ABOUT THIS EXERCISE: Render everything from the line containing "The image size is (1913, 900)." down to the line containing "center [379, 52]." as a Markdown table with the columns Row and Line, skipping blank lines.

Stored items
━━━━━━━━
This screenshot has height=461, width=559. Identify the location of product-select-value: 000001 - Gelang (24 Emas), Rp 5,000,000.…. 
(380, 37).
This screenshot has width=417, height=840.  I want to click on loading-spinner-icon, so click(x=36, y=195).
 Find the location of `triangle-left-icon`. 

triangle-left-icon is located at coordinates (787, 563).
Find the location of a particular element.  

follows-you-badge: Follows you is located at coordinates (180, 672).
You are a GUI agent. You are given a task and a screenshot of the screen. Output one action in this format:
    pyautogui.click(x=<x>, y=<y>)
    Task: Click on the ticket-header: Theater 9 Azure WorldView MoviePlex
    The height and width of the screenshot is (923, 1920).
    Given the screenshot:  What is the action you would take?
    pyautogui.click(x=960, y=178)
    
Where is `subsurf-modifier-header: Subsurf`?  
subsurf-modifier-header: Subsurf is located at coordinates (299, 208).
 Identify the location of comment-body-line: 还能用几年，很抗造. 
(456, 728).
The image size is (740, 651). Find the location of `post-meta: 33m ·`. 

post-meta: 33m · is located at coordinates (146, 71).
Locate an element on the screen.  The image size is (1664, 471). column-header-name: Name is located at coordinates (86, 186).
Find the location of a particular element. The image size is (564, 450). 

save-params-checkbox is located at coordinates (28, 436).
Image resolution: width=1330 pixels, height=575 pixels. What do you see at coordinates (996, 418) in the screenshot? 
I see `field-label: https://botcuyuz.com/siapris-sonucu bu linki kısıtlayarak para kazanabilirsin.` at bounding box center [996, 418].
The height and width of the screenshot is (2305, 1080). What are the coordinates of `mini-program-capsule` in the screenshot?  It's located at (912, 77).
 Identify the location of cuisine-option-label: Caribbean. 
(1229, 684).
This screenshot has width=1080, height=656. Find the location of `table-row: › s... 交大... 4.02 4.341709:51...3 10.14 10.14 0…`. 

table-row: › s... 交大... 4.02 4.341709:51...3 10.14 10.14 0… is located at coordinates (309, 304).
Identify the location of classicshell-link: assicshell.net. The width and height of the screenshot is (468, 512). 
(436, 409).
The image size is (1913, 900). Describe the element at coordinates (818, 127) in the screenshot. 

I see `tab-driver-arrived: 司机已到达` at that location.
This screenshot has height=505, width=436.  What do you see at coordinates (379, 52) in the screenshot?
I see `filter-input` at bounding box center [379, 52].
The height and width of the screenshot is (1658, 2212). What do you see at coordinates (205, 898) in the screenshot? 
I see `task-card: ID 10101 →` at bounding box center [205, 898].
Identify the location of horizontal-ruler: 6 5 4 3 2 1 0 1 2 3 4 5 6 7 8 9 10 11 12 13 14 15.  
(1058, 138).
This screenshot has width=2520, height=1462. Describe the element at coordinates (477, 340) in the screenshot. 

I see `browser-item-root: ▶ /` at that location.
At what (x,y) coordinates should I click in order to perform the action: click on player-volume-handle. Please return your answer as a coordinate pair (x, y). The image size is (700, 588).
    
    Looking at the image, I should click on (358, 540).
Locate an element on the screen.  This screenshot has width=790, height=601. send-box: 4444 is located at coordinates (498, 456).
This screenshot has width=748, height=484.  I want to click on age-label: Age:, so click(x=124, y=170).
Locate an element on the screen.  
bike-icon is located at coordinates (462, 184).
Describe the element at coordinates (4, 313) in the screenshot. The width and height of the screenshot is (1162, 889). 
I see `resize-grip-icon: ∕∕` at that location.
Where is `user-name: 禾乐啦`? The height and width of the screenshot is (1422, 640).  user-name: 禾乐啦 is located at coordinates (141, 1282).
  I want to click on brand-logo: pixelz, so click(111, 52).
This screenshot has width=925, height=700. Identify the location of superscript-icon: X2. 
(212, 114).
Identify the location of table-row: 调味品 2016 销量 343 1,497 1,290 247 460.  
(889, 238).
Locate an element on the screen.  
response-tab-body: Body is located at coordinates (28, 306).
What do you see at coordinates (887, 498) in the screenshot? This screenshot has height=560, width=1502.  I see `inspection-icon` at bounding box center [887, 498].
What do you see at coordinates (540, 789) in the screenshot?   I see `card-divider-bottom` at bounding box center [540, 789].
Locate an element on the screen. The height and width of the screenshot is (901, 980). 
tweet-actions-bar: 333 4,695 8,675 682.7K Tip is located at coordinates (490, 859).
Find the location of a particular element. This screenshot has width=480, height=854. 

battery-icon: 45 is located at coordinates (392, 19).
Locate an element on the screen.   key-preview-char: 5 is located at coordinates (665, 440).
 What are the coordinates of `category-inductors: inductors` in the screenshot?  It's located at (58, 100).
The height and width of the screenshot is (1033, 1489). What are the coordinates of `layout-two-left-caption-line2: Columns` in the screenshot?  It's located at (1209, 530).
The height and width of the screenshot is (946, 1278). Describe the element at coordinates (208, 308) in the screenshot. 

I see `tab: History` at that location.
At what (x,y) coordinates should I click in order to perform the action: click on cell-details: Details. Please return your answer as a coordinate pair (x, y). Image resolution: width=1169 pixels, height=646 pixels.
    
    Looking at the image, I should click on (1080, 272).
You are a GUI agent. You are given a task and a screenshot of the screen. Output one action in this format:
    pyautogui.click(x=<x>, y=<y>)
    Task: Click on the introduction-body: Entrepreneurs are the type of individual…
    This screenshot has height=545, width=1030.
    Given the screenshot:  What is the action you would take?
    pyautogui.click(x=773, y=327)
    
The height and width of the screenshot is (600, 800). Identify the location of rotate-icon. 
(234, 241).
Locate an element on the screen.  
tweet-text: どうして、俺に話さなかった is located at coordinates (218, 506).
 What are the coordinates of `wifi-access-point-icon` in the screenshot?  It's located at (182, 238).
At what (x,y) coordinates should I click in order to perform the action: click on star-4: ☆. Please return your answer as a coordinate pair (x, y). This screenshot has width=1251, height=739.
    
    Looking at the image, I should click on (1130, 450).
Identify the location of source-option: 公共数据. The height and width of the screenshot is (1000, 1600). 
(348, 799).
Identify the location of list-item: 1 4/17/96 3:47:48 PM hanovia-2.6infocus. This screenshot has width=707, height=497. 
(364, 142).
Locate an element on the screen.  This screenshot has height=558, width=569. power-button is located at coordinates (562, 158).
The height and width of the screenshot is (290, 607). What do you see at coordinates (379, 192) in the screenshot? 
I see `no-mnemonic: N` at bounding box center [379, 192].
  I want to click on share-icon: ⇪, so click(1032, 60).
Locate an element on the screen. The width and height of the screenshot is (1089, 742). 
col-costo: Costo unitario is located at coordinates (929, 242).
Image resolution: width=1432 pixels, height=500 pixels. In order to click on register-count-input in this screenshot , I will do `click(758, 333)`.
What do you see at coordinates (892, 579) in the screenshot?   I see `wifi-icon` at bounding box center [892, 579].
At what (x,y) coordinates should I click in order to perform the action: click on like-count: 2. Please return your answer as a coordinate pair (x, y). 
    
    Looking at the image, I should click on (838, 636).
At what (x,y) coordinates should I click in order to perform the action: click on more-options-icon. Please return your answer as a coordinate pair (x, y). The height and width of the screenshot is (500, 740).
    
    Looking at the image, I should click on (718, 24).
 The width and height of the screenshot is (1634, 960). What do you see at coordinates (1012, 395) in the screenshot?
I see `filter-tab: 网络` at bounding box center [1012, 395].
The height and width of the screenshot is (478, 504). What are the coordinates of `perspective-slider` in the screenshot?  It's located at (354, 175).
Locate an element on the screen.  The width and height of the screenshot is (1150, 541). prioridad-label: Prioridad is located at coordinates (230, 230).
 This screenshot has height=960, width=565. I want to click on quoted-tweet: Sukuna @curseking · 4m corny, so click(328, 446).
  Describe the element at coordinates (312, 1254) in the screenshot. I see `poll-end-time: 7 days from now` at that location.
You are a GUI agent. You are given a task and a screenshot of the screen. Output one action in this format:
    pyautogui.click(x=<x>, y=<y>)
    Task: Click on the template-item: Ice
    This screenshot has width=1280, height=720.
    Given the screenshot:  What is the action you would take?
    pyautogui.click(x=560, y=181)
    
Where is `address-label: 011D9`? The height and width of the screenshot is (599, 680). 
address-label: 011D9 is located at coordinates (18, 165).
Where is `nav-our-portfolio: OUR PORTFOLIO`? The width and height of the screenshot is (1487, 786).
━━━━━━━━
WRITTEN ANSWER:
| Row | Line |
|---|---|
| 1 | The image size is (1913, 900). Describe the element at coordinates (818, 127) in the screenshot.  |
| 2 | I see `tab-driver-arrived: 司机已到达` at that location. |
| 3 | This screenshot has height=505, width=436.  What do you see at coordinates (379, 52) in the screenshot? |
| 4 | I see `filter-input` at bounding box center [379, 52]. |